I apologized for my absence, but Maman was still pouting. “And Monica didn’t come today.” she stated. Monica is my sister in L.A., a two-hour car ride away.
“Maman, Monica is coming tomorrow, Friday. Today is Thursday. But I’m here now, do you want to play cards with me?” I asked. Maman loves to play cards.
“Non,” she replied.
“Fine, then I’m going to play a game of solitaire by myself.” I pulled out the cards and set up the game to play. Maman didn’t react at first, but after I played a few rounds, she slowly moved her hand, picked up a card and moved it to where it belonged. Good, I thought, I got her interested.
Meanwhile, Jeremy sat at the table, quietly stimming with one of Maman’s little stuffed animals. She keeps them in a bag hanging off her wheelchair, along with the playing cards and a book. As he was stimming, he rocked, and his chair started to slide backwards. Not a good thing considering that very old people in wheelchairs were right behind him. I asked him to budge, but he ignored me, so I got up and pushed his chair back in closer to the table. I sat back down, and Maman was back to staring at the TV screen. I tried to get both Maman and Jeremy interested in the card game, but nothing doing. I pulled out one of Maman’s Paris Match magazines—they both like to read those—but they just sat there unresponsive, each in their own little world. I continued my game of solitaire. There I was with two of my closest family members, and I had never
felt so alone.
Back home, there was a reminder email from Rebecca’s high school about an upcoming meeting. This is Rebecca’s senior year, and there are all these things I am supposed to be doing in order to help her choose, apply, get into, and pay for college. Things are much more complicated now than when I was in high school. Although I know all the ins and outs of special education, I am at a loss when it comes to college prep, and I feel like I am already behind in helping my daughter to navigate through all that she should be doing. Gosh, have I been spending so much time taking care of Maman and Jeremy that I have seriously messed up my daughter’s future? Something else to worry about, and now I will have to skip a visit with Maman to attend this meeting. It’s tough having to choose between being there for your child and being there for your parent.

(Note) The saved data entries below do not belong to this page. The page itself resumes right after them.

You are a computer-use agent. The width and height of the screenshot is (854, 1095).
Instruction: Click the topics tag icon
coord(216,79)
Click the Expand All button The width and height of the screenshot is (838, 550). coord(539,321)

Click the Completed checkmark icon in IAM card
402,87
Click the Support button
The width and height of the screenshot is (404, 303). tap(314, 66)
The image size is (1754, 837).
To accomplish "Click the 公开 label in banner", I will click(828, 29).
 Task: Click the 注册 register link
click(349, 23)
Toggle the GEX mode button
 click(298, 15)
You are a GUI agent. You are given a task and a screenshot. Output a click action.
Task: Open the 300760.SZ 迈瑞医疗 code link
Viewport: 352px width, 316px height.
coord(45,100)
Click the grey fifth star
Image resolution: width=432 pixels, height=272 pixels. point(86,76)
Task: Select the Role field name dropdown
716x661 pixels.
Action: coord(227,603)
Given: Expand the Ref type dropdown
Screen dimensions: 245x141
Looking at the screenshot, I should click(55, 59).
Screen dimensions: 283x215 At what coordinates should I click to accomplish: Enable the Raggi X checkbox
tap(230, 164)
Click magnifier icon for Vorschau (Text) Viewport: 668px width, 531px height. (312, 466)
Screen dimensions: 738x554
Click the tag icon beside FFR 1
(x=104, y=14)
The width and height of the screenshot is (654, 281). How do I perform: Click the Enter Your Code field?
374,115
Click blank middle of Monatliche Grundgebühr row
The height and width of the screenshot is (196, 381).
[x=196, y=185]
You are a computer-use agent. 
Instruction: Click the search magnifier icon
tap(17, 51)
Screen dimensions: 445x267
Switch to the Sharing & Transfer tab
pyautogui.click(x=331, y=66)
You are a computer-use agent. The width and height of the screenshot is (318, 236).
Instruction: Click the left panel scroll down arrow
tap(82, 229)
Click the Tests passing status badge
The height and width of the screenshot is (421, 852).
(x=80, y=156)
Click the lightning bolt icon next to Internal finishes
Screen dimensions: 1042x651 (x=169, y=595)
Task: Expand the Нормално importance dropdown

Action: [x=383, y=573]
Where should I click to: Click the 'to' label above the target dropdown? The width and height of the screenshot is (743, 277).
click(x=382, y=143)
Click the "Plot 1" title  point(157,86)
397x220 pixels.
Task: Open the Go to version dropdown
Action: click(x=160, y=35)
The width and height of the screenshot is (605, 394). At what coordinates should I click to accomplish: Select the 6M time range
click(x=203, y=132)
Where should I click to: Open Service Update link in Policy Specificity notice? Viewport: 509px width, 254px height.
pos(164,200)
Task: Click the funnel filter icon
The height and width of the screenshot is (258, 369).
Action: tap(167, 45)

Every one of these people whom I love and cherish requires and needs my attention. Sometimes I feel overwhelmed and I think, “How did I get here? How did I become the primary caretaker for so many needy people?” And of course just asking the questions makes me feel guilty.
Then it hits me. I don’t want to rush through any of this. I want to savor the next few years. Spending time with Rebecca is a joy; I don’t want to miss a minute of my teenage girl’s transformation into a young woman. She will be out of the nest before I know it. Maman has only a few years left, and I want to be there for her the way she was for me when I was little. Jeremy is evolving into adulthood, and it is gratifying to see how mature he is becoming. I don’t want to miss a minute of any of it.
This sandwich generation stuff is tough. But soon, my husband and I will be all alone and I’m not sure I’m ready for that. I’m lucky to have all these people to care for, needing me, surrounding me. My plate is very full, and yet that is what gives my life the richness and flavor that makes it worth living.